- **TASKS TO PERFORM**
1/ Answer these questions using the distance-measurement text, one answer per line, labeled (a), (b), (c).
(a) In one embodiment, what are the electromagnetic receiver and the sound receiver?
(b) Relative to the first time, when does the second device receive the sound signal?
(c) In the embodiment where the capturing window has a fixed duration, when does that window begin?
2/ Transcribe the distance-measurement text between "In an embodiment, setting" and "the second time.", inclusive.
3/ Write the next part of the distance-measurement text, picking up after its last sentence.

- **PAGE**

☆ ☆ ☆ ☆ ☆

In another embodiment, setting the capturing window in the method comprises determining a capturing start time based on the approximated distance of the second device from the first device, determining a capturing end time based on the approximated distance of the receiving device from the transmitting device and a length of the sound signal, and setting the capturing window to begin at the capturing start time and to end at the capturing end time.

In an embodiment, determining the capturing start time comprises determining the capturing start time to be shortly prior to the second time, and determining the capturing end time comprises determining the capturing end time to be shortly after the second time and the length of the sound signal.

In another embodiment, the second device provided in the method comprises an electromagnetic receiver for receiving the electromagnetic signal and a sound receiver for receiving the sound signal.

In yet another embodiment, the electromagnetic receiver is a radio antenna and the sound receiver is a microphone.

According to another aspect of the invention, a method of measuring distance is provided. The method comprises providing a first device and a second device located at a distance from each other. The method comprises transmitting, by the first device, an electromagnetic signal and a sound signal, wherein the electromagnetic signal and the sound signal are transmitted substantially at the same time. The method comprises receiving, by the second device, the electromagnetic signal, wherein the electromagnetic signal is received at a first time, and approximating, by the second device, the distance of the second device from the first device based on the first time. The method also comprises setting, by the second device, a capturing window for capturing the sound signal based on the approximated distance of the second device from the first device. The method also comprises receiving, by the second device, the sound signal, wherein the sound signal is received at a second time after the first time. The method also comprises capturing, by the second device, the sound signal received by the second device within the set capturing window, and determining the distance of the second device from the first device based on the first time and the captured sound signal.

In an embodiment, setting the capturing window in the method comprises determining, by the second device, a capturing start time based on the approximated distance of the second device from the first device, and setting, by the second device, the capturing window as a fixed duration to begin at the capturing start time.

In an embodiment, determining, by the second device, the capturing start time comprises determining the capturing start time to be shortly prior to the second time.

In another embodiment, setting the capturing window in the method comprises determining, by the second device, a capturing start time based on the approximated distance of the second device from the first device, determining, by the second device, a capturing end time based on the approximated distance of the second device from the first device and a length of the sound signal, and setting, by the second device, the capturing window to begin at the capturing start time and to end at the capturing end time.

☆ ☆ ☆ ☆ ☆

- **GIVEN INFORMATION**
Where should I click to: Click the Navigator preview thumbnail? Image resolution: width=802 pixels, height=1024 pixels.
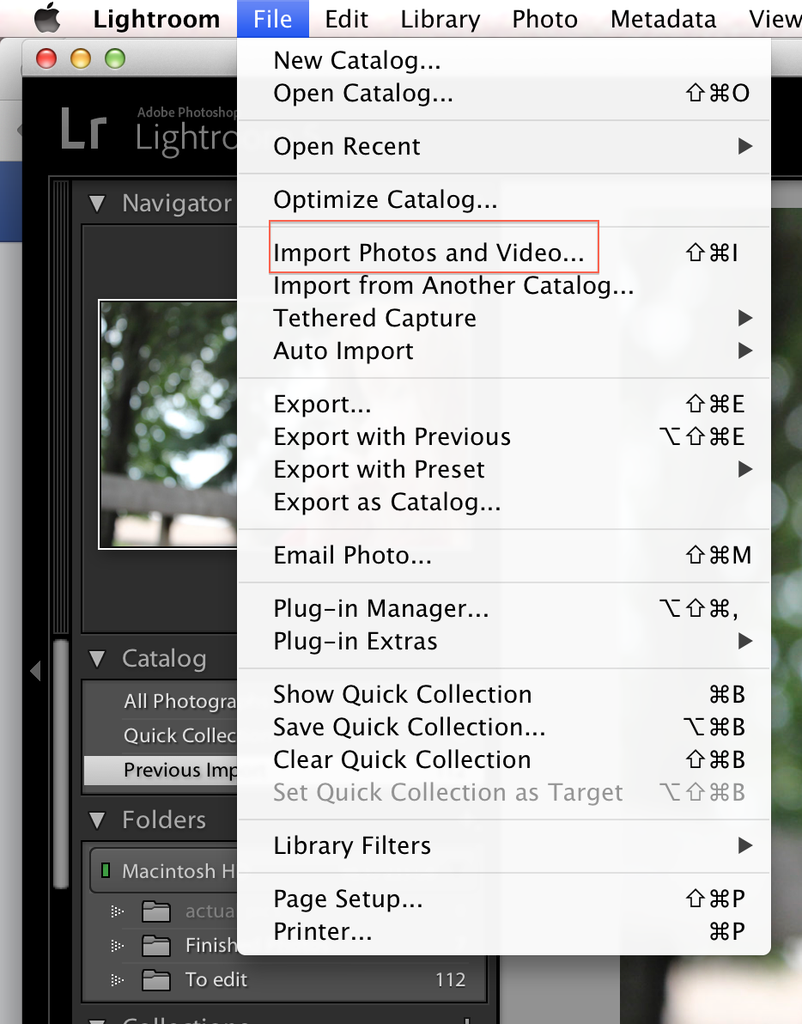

☆ ☆ ☆ ☆ ☆

- **ANSWERS FOR THIS EXERCISE**
1/
(a) The electromagnetic receiver is a radio antenna, and the sound receiver is a microphone.
(b) At a second time, after the first time.
(c) At the capturing start time.

2/
In an embodiment, setting the capturing window in the method comprises determining, by the second device, a capturing start time based on the approximated distance of the second device from the first device, and setting, by the second device, the capturing window as a fixed duration to begin at the capturing start time.

In an embodiment, determining, by the second device, the capturing start time comprises determining the capturing start time to be shortly prior to the second time.

3/
In an embodiment, determining, by the second device, the capturing start time comprises determining the capturing start time to be shortly prior to the second time and determining, by the second device, the capturing end time comprises determining the capturing end time to be shortly after the second time and the length of the sound signal.

In another embodiment, the second device provided in the method comprises an electromagnetic receiver for receiving the electromagnetic signal and a sound receiver for receiving the sound signal.

In yet another embodiment, the electromagnetic receiver is a radio antenna and the sound receiver is a microphone.

In yet another embodiment, the transmitting in the method comprises transmitting the electromagnetic signal as a radio signal.

According to another aspect of the invention, a non-transitory computer-readable medium storing program code is provided which when executed by a second device performs the steps of receiving the electromagnetic signal, wherein the electromagnetic signal is received at a first time, and approximating the distance of the second device from the first device based on the first time. The non-transitory computer-readable medium storing program code, when executed by the second device also performs the steps of setting a capturing window for capturing the sound signal based on the approximated distance of the second device from the first device, receiving the sound signal, wherein the sound signal is received at a second time after the first time, capturing the sound signal received by the second device within the set capturing window, and determining the distance of the second device from the first device based on the first time and the captured sound signal.

In an embodiment, the computer-readable medium storing program code, when executed by the second device, performs the step of setting the capturing window by determining a capturing start time based on the approximated distance of the second device from the first device, and setting the capturing window as a fixed duration to begin at the capturing start time.

In another embodiment, the computer-readable medium storing program code, when executed by the second device performs the step of determining the capturing start time to be shortly prior to the second time.

In another embodiment, the computer-readable medium storing program code, when executed by the second device performs the step of setting the capturing window by determining a capturing start time based on the approximated distance of the second device from the first device, determining a capturing end time based on the approximated distance of the second device from the first device and a length of the sound signal, and setting the capturing window to begin at the capturing start time and to end at the capturing end time.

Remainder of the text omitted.